ISWA Blog circular economy david newman

ISWA President, David Newman explains why in spite of the ambitious recycling and landfill diversion targets, the Commission has left the door open for countries to choose not to implement separate collections of biowaste with its recently adopted EU Circular Economy Package...

It seems banal to write about the European Commission's Circular Economy package issued December 2nd, because so many comments have been transmitted from all the associations, national and European, involved in the sector. What to add to those?

Well, who hasn't yet commented is interesting to note.

So far no comment from the European Composting Network. Yet the lack of specific targets and obligations for separate collection of biowaste is actually the really contentious issue of the whole waste package.

While the Directive gives targets for reducing landfilling, to 10% of MSW by 2030, and similarly ambitious targets of 65% recycling in the same timeframe, the organic fraction is not subject to similar targets. It "should" be separately collected. Good. But subject to the local circumstances- the revised article 22 says it all. In other words, if you want to, collect organics separately, otherwise say it is not feasible and justify not collecting it. Not good.

We can have the debate in mature waste management systems, like Denmark, about whether the recovery of energy for district heating is preferable over the recovery of energy from biogas for heating or electricity.

There the infrastructure for district heating exists, and whilst burning very wet food waste has little logic, within a mass balance containing a lot of plastics and paper, it might be the best way to use resources within existing investments and plants. At least we can reason here within a series of known boundaries.

But in other nations where neither an advanced energy recovery infrastructure exists and landfill is 60%+ the disposal option, a lack of obligatory targets for foodwaste is opening the doors to MBT and landfilling of foodwaste post - treatment. This option reduces the need for separate collection of foodwaste and dry recyclables.

Whilst keeping collection costs down it transfers the costs to intermediate treatment and a disposal system with little added value in recovery. Southern Italy, Spain, France and others, are among such cases. And the attempt to sell "compost" from MBT plants to farmers has failed miserably or been outlawed widely within the EU.

So I was expecting a stronger reaction from the association representing the composting industry because the lack of targets, for the single largest waste fraction, is, as Ray Georgson of the UK Resource Association has commented, not the EC's "finest hour".

Finally, no comments so far read from the governments of the eastern European countries. Maybe they have not yet been posted in English so I have not been able to read them. My apologies.

But the apparent silence would be explicable- their lobbying of the EC to lengthen the time in which they have to achieve their targets is a success for them. As is the weakened language on biowaste collection and a reduced target for landfill diversion from zero to 10% by 2030.

They should be happy. They can continue for the next 15 years with only slow, incremental increases in recycling and reduced landfill use, meaning that they will effectively ignore the targets totally. 15 years is beyond any politician's electoral perspective.
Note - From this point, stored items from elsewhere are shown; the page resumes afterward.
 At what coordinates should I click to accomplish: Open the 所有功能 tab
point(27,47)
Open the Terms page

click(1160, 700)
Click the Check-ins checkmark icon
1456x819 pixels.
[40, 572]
Frankly, most polticians won't be even minimally concerned about these objectives in countries like Romania, Bulgaria, Greece, the Baltics states and so on. No change in these countries is probable. And as I have written recently, these countries face depopulation, making the achievement of any target a lottery.

Yet at what price to Europe's environment and at what price in terms of climate changing emissions?

It means Europe has accepted de facto different standards for different regions. Maybe this is common sense and reflects reality; but it is certainly a set back for our industry in the east of the Union and for the environment in general.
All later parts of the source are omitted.